You're thinking of the problems with using Suboxone rather than Subutex for pain management. The active ingredient in both of them is buprenorphine, a partial agonist synthetic opiate. Suboxone also contains naloxone which is there as a deterrent to abuse like crushing and injecting the pill. Without the naloxone present, you have no worries about your doctors needing to increase narcotics in an emergency or post-op situation.
Welcome to our Pain Management Community. I am glad that you found us and took the time to post.
Your assumption about Subutex is correct. Subutex does block opiates. . It's because of the partial agonist quality. It attaches tightly to the pain receptors blocking other opiates from getting through. This will mean that an emergency situation could be vary painful for you.... at least that's my understanding.
I am hopeful that others will have more information for you. I KNOW you are not an addict but you may find information on the Substance Abuse Forum.
Personally I agree with you. I would not want to take Subutex for Pain Management...... although it is used more and more in that manner.

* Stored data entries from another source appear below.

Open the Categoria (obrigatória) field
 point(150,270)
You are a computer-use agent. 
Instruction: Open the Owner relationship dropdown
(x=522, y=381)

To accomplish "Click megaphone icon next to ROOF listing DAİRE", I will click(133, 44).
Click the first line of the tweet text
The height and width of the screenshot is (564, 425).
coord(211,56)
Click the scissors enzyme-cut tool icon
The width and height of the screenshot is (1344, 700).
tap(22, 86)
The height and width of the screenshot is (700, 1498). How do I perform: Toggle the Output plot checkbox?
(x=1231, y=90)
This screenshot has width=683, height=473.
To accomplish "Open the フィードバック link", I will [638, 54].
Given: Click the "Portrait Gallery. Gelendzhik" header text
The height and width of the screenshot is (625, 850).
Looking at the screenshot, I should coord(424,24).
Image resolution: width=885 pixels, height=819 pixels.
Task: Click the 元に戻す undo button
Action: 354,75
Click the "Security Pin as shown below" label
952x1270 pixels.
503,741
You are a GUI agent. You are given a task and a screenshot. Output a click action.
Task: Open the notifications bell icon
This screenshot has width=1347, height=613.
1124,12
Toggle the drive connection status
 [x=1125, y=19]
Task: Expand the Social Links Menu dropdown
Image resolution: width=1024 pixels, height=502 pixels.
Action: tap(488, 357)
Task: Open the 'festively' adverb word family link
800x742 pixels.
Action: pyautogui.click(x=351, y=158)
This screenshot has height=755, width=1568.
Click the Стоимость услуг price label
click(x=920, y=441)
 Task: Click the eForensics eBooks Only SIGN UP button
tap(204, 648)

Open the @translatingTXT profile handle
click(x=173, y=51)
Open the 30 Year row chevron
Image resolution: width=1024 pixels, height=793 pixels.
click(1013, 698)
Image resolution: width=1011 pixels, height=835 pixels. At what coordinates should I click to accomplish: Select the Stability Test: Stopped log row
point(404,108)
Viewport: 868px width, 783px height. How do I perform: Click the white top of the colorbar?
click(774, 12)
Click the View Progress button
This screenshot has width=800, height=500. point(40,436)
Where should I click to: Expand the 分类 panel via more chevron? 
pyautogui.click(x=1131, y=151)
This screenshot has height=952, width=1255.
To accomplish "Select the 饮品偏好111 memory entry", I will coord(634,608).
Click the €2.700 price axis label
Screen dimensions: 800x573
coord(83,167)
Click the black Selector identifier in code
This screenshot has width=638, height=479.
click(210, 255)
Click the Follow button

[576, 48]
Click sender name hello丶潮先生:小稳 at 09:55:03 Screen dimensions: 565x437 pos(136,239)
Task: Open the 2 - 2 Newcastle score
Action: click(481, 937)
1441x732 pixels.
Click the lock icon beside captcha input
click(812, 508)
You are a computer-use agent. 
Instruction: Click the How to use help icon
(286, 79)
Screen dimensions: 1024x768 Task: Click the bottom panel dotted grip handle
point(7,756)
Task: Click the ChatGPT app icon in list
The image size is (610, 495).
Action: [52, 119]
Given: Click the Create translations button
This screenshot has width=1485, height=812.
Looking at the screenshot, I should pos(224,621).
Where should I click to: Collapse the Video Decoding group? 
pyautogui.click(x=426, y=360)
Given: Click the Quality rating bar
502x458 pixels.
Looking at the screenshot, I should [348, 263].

I wish you the best and hope you will share with us what you discovered.
Tuck - the way buprenorphine works is that it latches on very strongly to some, but not all, opiate receptors in the brain but not with a perfect fit like other opiates. I know of only one other opiate that will knock bupe right off its pins (I'm sure there are others) and take its place and that's fentanyl. That gives it both partial agonist and partial antagonist qualities. In case of any kind of emergency requiring in-patient pain management or anesthesia, there would be no problem. ziggy - since you're concerned about this issue, make sure you talk to your doctor or even your pharmacist about it.
Because of its very long, 36-hour half-life, buprenorphine is often used to stabilize addicts as they work a recovery program. Most addiction doctors prefer to prescribe Suboxone for that purpose due to the additional naloxone component to prevent injection abuse.
Buprenorphine is also now available in patch form under the brand name Butrans. Bupe alone is no better or worse than any other type of opiate for pain management other than it's a real bear to detox from. Seems that meds with the longer half-lives are the ones that have the worst withdrawal effects. You just have to taper super slow and be willing to feel sick and sleepless for a while knowing it's temporary.
Thanks Jaybay! I did know about the actions and uses of buprenorphine and .... and the fact that Suboxone has the additional naloxone component to prevent injection abuse.
I didn't know that Fentanyl could "knock bupe right off its pins." You're right, there must be more but I can't even find at you are saying about Fentanyl on line.
I found this about buprenorphine: "These properties make buprenorphine an effective maintenance treatment for opioid-dependent patients. These same properties, however, can interfere with the management of acute pain in patients on maintenance buprenorphine therapy. We present a case of a young multisystem trauma patient in whom adequate analgesia could not be achieved due to buprenorphine treatment before and through the early course of admission. Discontinuation of buprenorphine allowed for appropriate pain management and successful analgesia. Further education of acute care clinicians about buprenorphine pharmacology and careful selection of patients for buprenorphine maintenance therapy are needed to avoid delays of pain control in trauma patients."